O narzędziach kształtujących charakter i inne cechy prawdziwego faceta mówili przełożeni i klerycy świdnickiego seminarium.
Tegorocznym rekolekcjom powołaniowym dla młodzieży męskiej, które trwały od 1 do 3 lutego, patronował św. Józef. To on miał się stać wzorem męskości dla prawie 70 nastolatków.
- Na warsztat wzięliśmy całościowy rozwój człowieka i jego wpływ na powołanie. W młodych ludziach nie tylko ciało się rozwija, ale również ich psychika i co najważniejsze - dusza - wyjaśnia ks. Piotr Gołuch, ojciec duchowny świdnickiego WSD.
Dodaje, że rekolekcje to nie jego dzieło, ale kleryków i przełożonych, którzy się włączyli w prowadzenie trzydniowych rozważań. - Zwykle rekolekcje przygotowują alumni trzeciego roku, ale tym razem również inne roczniki pomogły w przygotowaniach. Chcę też podziękować pozostałym przełożonym za pomoc w głoszeniu konferencji, koncelebrowanie Eucharystii czy pomoc w zorganizowaniu zaplecza - mówi główny odpowiedzialny za rekolekcje.

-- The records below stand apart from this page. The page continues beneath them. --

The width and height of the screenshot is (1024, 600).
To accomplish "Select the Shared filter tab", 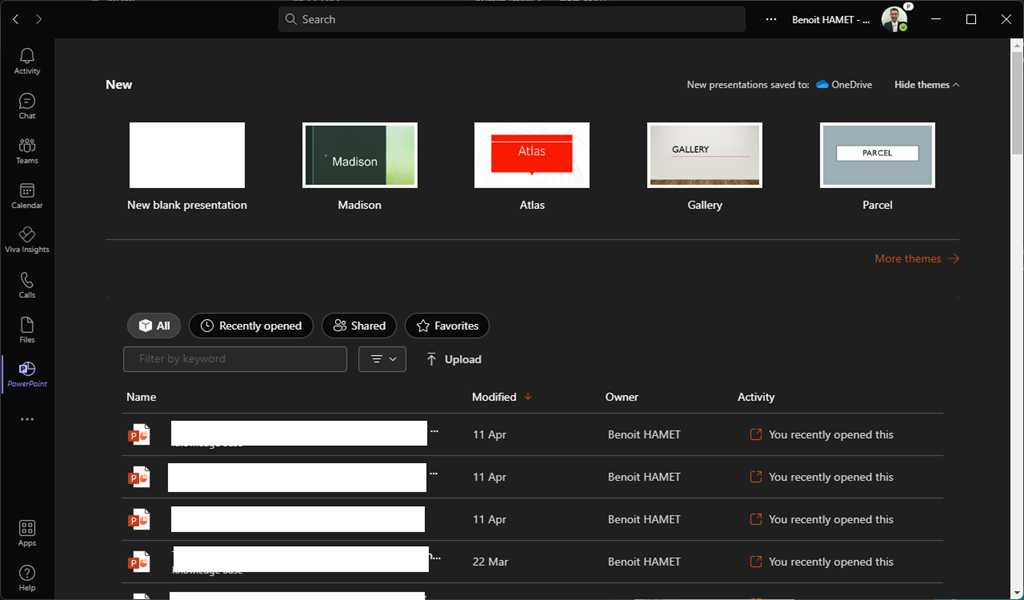I will 359,326.
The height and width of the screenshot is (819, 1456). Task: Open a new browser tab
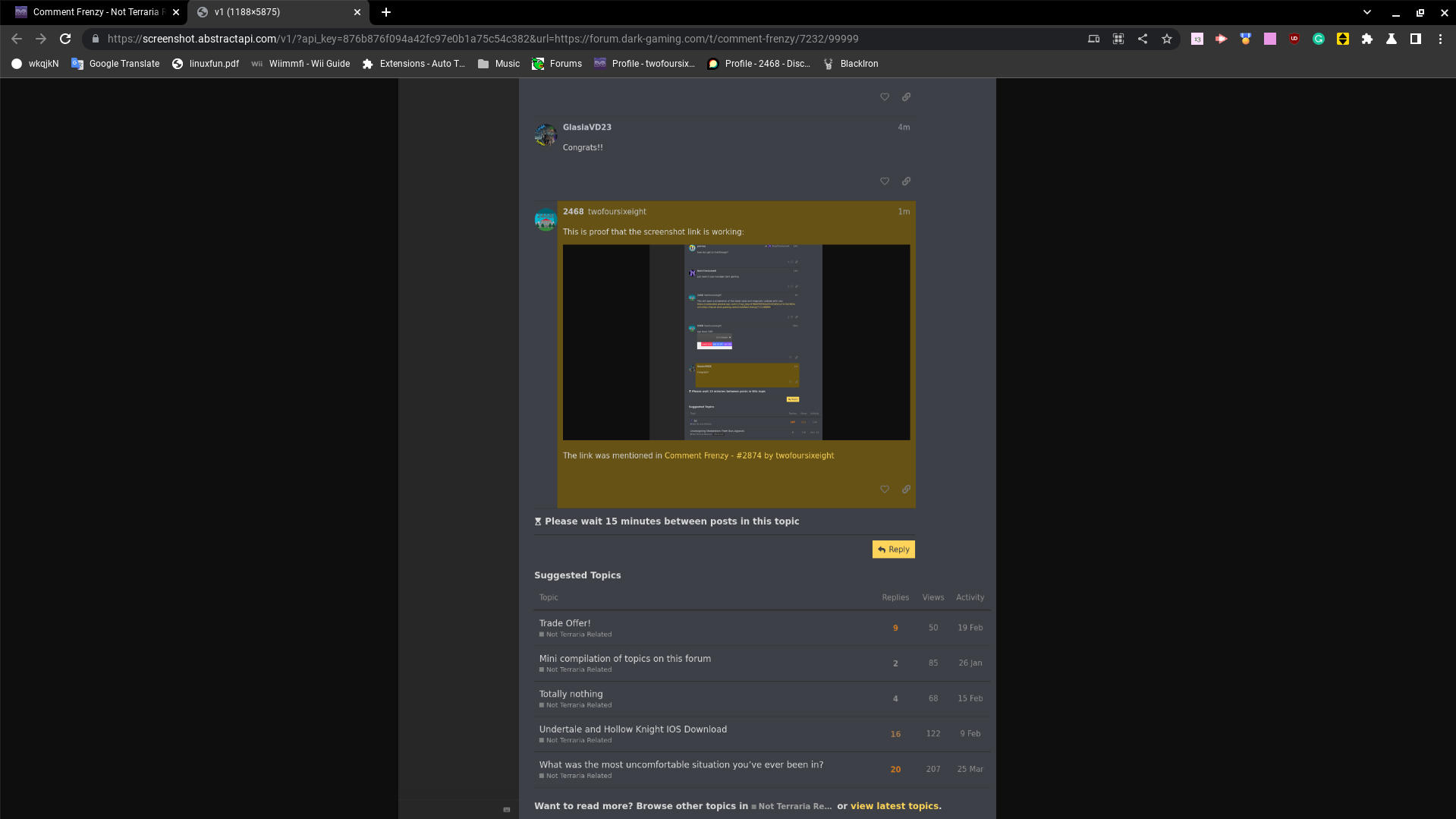[x=386, y=12]
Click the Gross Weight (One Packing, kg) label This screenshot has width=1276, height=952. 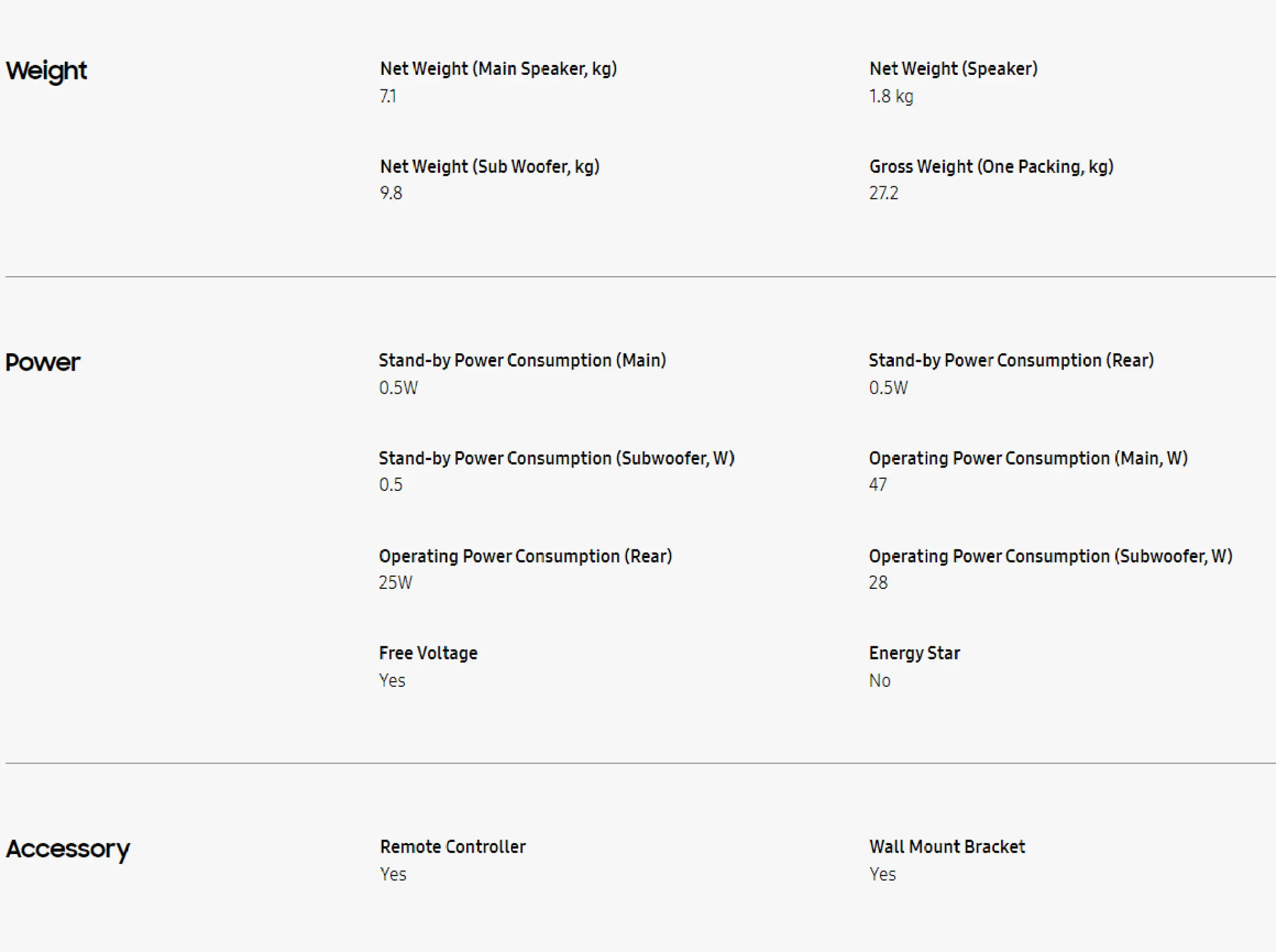tap(991, 167)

- Już na początku rekolekcji usłyszeliśmy, że św. Józef wychowywał Jezusa i w jakimś stopniu ukształtował jego męskość. A skoro Chrystus jest dla nas wzorem, to i św. Józef powinien być nauczycielem męskości - zauważa Tomasz, jeden z uczestników.
Stojący obok Andrzej dodaje, że dowiedział się, że dojrzały mężczyzna to taki, który jest dobrym przyjacielem Boga i drugiego człowieka, dobrym ojcem w dosłownym i przenośnym znaczeniu, ale i mężnym mężem.
W sobotę był też czas na zajęcia praktyczne. Młodzież podzielona na grupy tematyczne przygotowywała przedstawienie, film, oprawę muzyczną czy notatkę prasową. Wieczorem natomiast uczestników rekolekcji odwiedził bp Ignacy, który nie tylko przewodniczył dla nich Mszy św., ale również odpowiadał na ich pytania.
- Kiedyś myślałem, że takie rekolekcje są tylko dla tych, którzy myślą o powołaniu kapłańskim. Odkąd tu przyjeżdżam, widzę, że pomagają lepiej zrozumieć samego siebie - podsumowuje jeden z biorących udział w skupieniu licealistów.